2021 Letter to CEOs: he wrote that achieving “net zero” carbon emissions is the best way to drive investment growth, and economic recovery.

  • The pandemic demonstrated the importance of ESG: reflecting on 2020, he argues that these issues – with climate change as the existential threat that affects us all – matter more than ever, revealing a 96% increase in sustainable investing in 2019
  • Now, because of Covid-19, we know how fragile we are, we must act to remain under 2 degrees. He challenges all companies to achieve “net zero” by 2050. Companies who ignore this, he says, will rapidly lose investor confidence, and economic value.
  • We need a single global reporting standard. He says most companies, even the best, do a poor job in accounting for carbon emissions, and demands the same standards of accounting as applied to financials. What gets measured, gets done he says.
  • Social issues are rising fast, he argues. Racial and gender equality came into focus during 2020, although economic inequality is still less visible. Business, he says, holds the key to inclusive capitalism – DEI – diversity, equity, inclusion.
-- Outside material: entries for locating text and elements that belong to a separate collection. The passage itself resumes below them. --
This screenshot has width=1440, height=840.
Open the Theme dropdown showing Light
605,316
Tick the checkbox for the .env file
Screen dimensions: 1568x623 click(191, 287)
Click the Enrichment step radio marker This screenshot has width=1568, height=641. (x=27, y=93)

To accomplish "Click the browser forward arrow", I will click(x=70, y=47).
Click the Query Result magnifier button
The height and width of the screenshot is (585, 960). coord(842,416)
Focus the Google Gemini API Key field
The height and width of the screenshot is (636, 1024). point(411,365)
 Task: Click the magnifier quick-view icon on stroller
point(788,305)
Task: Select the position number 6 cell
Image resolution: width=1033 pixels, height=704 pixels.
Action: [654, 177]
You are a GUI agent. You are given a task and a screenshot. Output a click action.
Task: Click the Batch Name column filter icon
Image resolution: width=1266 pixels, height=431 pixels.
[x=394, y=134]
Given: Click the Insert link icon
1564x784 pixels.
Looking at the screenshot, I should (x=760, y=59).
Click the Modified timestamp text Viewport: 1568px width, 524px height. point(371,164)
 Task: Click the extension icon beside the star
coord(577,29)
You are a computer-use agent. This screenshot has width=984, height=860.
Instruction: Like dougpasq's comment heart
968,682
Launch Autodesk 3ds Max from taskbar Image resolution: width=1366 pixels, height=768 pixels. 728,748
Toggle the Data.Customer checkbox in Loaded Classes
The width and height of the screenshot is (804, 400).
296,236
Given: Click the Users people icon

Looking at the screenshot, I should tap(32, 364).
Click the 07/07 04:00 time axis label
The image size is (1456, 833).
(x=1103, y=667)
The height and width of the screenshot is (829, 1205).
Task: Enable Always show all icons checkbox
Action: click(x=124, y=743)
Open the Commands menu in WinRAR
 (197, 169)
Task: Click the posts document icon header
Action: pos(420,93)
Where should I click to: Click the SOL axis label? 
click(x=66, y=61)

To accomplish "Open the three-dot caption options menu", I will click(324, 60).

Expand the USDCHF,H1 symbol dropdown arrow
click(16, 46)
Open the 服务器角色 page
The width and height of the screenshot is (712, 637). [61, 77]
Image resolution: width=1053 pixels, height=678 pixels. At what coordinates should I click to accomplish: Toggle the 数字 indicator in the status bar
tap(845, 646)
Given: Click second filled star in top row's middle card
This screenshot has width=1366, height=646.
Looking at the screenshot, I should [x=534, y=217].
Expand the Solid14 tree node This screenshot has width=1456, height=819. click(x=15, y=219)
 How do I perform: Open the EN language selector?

2022 Letter to CEOs: he addressed the power of capitalism, but also the changing nature of capitalism – from profit to purpose, shareholders to stakeholders, and more:

  • Stakeholder capitalism is not about politics. It is not a social or ideological agenda. It is capitalism, driven by mutually beneficial relationships between you and the employees, customers, suppliers, and communities your company relies on to prosper. This is the power of capitalism.
  • In today’s globally interconnected world, a company must create value for and be valued by its full range of stakeholders in order to deliver long-term value for its shareholders. It is through effective stakeholder capitalism that capital is efficiently allocated, companies achieve durable profitability, and value is created and sustained over the long-term.
  • At the foundation of capitalism is the process of constant reinvention – how companies must continually evolve as the world around them changes or risk being replaced by new competitors.
  • It’s never been more essential for CEOs to have a consistent voice, a clear purpose, a coherent strategy, and a long-term view. Your company’s purpose is its north star in this tumultuous environment.

Institutional Investor has called Fink “the Steve Jobs of the money game” for his ability to foresee a changing world, where most peers are limited in their mindsets by conventional assumptions and incremental solutions. Fink says he is ready to shake-up BlackRock and the entire industry “We need to be willing to reimagine every aspect of our company and how we manage it,” he wrote “and so should every other business”.